### Records for this exercise
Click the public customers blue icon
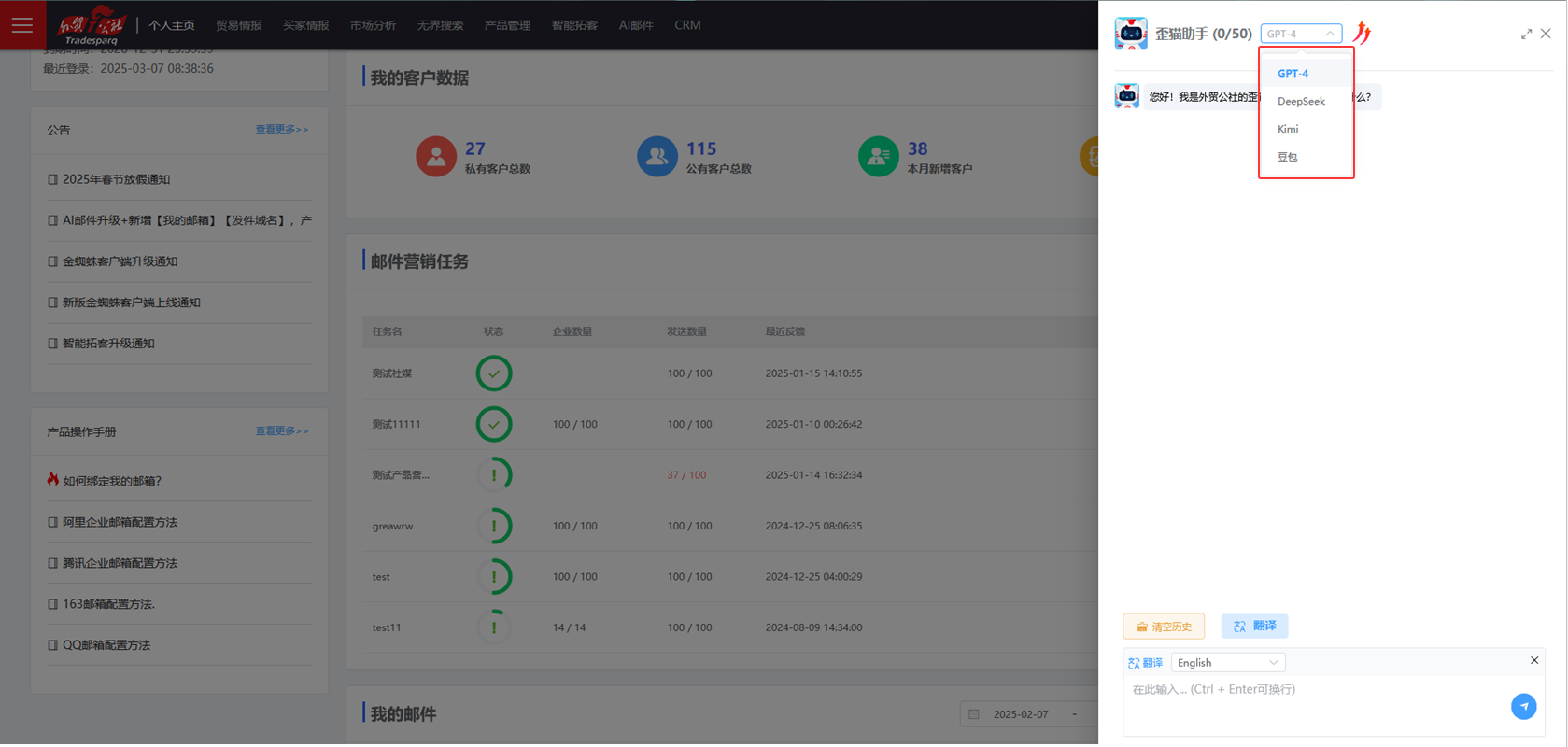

* * *

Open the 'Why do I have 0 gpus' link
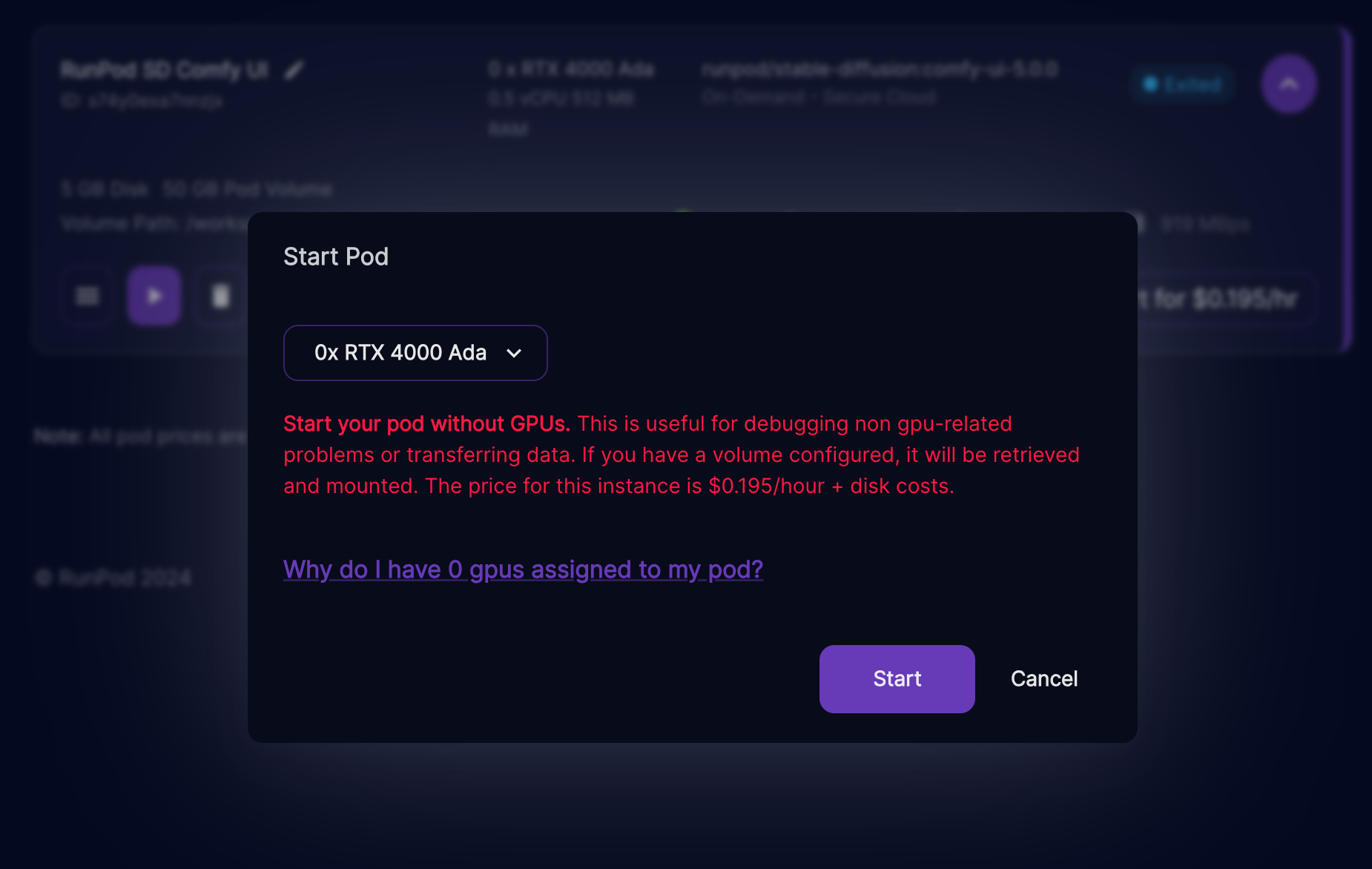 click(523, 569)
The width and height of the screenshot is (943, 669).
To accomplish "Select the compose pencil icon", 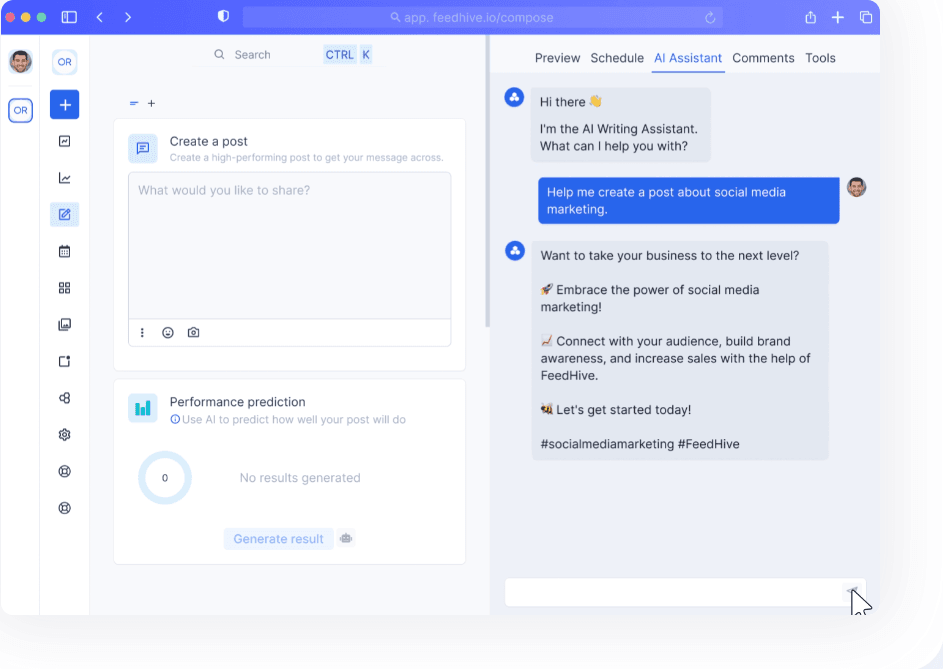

==

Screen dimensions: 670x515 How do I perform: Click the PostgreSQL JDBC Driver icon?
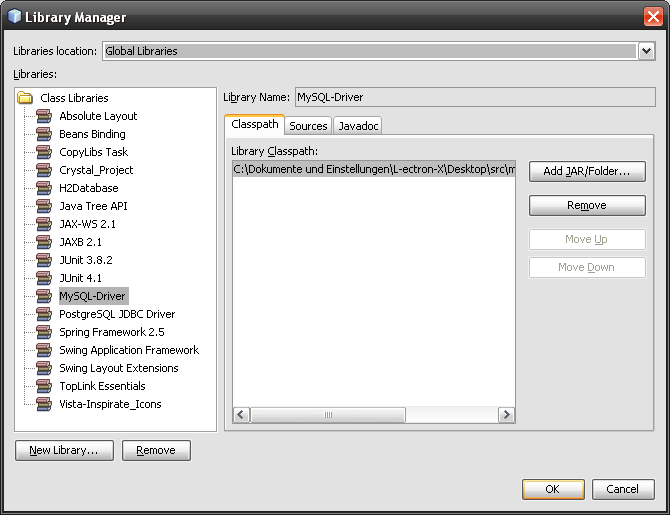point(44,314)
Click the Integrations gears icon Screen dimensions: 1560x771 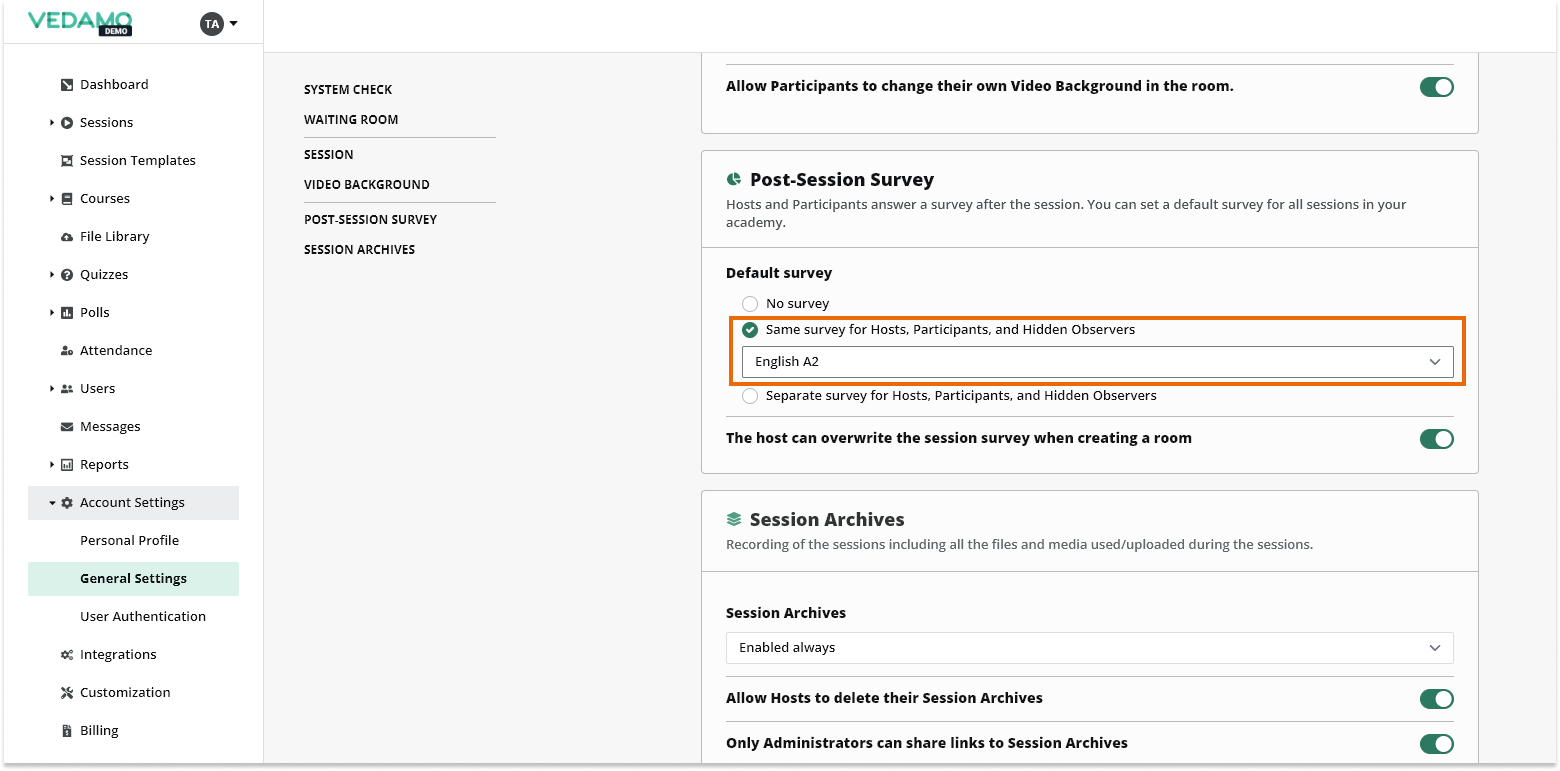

### Activity
Using the listing above, repeat word for word each line from the one with "Screen dimensions: 670x515" down to the one with "Click the Integrations", both included. Omit all pictures.

### Task response
Screen dimensions: 670x515 How do I perform: Click the PostgreSQL JDBC Driver icon?
point(44,314)
Click the Integrations gears icon Screen dimensions: 1560x771 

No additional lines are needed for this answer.